→ Work instructions
1. List every organization named in the passage on interest rates and liquidity.
2. Carry on writing the passage about interest rates and the shift toward more liquid money, starting after its final sentence.

→ Selected extract
######

The most fundamental definition of the rate of interest is that it is the reward for parting with money. A better definition is that it is the reward for sacrificing liquidity.
Over the last decade, the interest rate has fallen on all bank accounts, from normal accounts where money is accessible at short notice to longer-term savings accounts where a notice period is required. Without a reward for locking up money in long-term accounts, deposit holders are moving money into shorter-term accounts. The trend is clear and ubiquitous.
In the UK, more liquid forms of money such as deposits that allow instant access make up 72% of the total money stock, according to Bank of England figures. This is up from 62% a decade ago. The euro area’s M1 money measure, which counts the most liquid forms of money, is 69% of total money, up from 49% 10 years ago, according to the European Central Bank. Data from the Federal Reserve show that US M1 is 20% of the broader M3 money supply (estimated by OMFIF, as M3 is no longer published), up from 14% 10 years ago.

######

→ Data to examine
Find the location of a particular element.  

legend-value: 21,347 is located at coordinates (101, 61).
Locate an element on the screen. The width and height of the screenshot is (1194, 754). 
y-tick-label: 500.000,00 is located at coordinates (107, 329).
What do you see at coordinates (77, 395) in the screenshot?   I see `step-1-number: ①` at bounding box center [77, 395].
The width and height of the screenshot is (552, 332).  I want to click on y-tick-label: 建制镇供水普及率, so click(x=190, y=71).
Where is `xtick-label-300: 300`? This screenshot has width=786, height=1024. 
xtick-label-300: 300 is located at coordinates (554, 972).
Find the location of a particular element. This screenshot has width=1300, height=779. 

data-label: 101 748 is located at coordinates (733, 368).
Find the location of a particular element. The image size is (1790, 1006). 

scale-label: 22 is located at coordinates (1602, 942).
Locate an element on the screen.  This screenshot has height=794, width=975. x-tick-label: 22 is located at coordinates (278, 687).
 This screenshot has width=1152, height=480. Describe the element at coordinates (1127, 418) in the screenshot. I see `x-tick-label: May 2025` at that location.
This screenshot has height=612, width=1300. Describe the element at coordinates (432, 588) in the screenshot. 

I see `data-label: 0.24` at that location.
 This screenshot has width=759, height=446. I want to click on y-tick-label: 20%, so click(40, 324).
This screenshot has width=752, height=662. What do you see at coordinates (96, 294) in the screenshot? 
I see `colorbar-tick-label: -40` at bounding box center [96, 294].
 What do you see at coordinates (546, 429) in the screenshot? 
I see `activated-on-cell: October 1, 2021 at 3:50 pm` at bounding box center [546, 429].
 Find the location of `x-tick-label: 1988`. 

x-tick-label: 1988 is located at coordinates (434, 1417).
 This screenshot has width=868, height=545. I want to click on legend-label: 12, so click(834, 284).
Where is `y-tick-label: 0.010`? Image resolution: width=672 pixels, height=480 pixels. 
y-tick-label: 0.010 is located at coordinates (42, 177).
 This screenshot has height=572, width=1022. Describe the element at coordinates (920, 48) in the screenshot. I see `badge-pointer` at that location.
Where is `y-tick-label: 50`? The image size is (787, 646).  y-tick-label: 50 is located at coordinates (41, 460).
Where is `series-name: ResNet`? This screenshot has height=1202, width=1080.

######

→ Set of answers
1. Bank of England, European Central Bank, Federal Reserve, OMFIF

2.
A low reward for locking up money in long-term bank deposits has placed an onus on convenience and liquidity. This presents an opportunity for digital finance and broader financial technology innovators. Any service that can provide greater convenience for deposit holders in terms of payments and cash management will be competition for established banks. Deposit holders also prefer liquidity as a buffer for times of crisis. The credit risk of new providers need not come into question if they are covered by deposit insurance. New financial innovators that do not have to reform legacy systems are well placed to meet this demand.
Households that do want a reward for parting with liquidity are looking at retail investment rather than savings accounts. This demand is being met – it is impossible to take a trip on the London Underground without seeing several advertisements for retail investment providers, many keen to show off their user-friendly technology.
It is not just convenience in converting money into goods and services, but convenience in converting money into assets such as bonds, equities and others, that provides opportunities for digital finance providers. As long as interest rates remain low, convenience and liquidity, not interest, will be the deciding factor for customers choosing providers for payments and deposit services.
Chris Papadopoullos is Economist at OMFIF.